To a Supporter of Capitalism
Of course the things we need to live will have to be produced by someone in socialism. The difference being that, in socialism, the means for producing and distributing these things will belong to us all. They will not be the possessions of a tiny minority of the world’s population. Moreover, our relationship to the means and instruments to this production and distribution will not be an alienated one. As we share in the productive and distributive efforts equally, we will share in the access to the same. As free and equal members of the human species.Anything wrong with that? Not from where I stand.
Capitalism, this society you seem so enamoured with, as in a Faustian otherworld, does not work for us, the majority.
Ever heard of the wealthy worrying about the price of energy, foodstuffs, housing, their kids’ futures, paying the bills, etc, etc, etc ad-nauseum? No.

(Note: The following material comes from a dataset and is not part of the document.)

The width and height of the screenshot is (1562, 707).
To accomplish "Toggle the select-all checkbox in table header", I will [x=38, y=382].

Getting employment, keeping it? No.
Paying the mortgage, or possible mortgage rate rises. Or being penalised for under-occupancy of their homes if they happen to be recipients of what is laughingly called “the benefits” system? No, didn’t think you had.

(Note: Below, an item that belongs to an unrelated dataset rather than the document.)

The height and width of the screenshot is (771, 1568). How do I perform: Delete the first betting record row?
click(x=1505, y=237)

Moreover, what gives a minority of individuals the right of ownership, of the things that are necessary for us all to live? Things, such as oil, gas, coal, land that existed long before the ancestors of modern man, crawled from the primordial slime?

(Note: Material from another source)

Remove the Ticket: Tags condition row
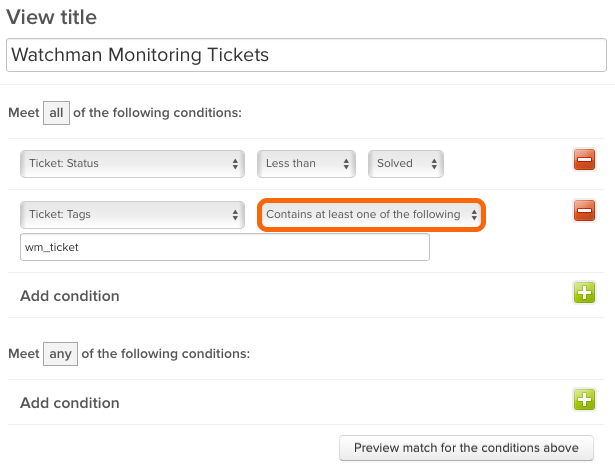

A minority of people today, claim ownership of these things and more and a whole structure of laws and law-enforcement, has grown, to protect the rights of this minority of social parasites. 95 percent or more of laws, are to protect private property, not the person, why?
It is so that this minority can retain their minority ownership, at the expense of the majority of other people.
You and others, support a system – capitalism – that is antithetical to the interests of yourselves, your families and indeed to the majority of mankind, without even knowing how this system works and in whose interests. Indeed, workers go as far as laying down their lives to perpetuate this insanity.
And you to try to preach about how good this system is?
Tell that to the 30 to 40,000 kids under five, who die every day, of starvation or directly attributable disease.
The two billion of our fellow human beings who go to bed hungry every night.
The hundreds of millions who have no access to sanitation or clean water.
The hundreds of thousands of people, homeless, even in the so-called ‘civilised’ West, in sight of empty houses.
A society, where it is more profitable to let fields lie fallow, rather than produce crops for the starving.
A society that destroys food, to keep prices high, rather than feed people.
You want this insanity? You’ve got it, it’s called capitalism.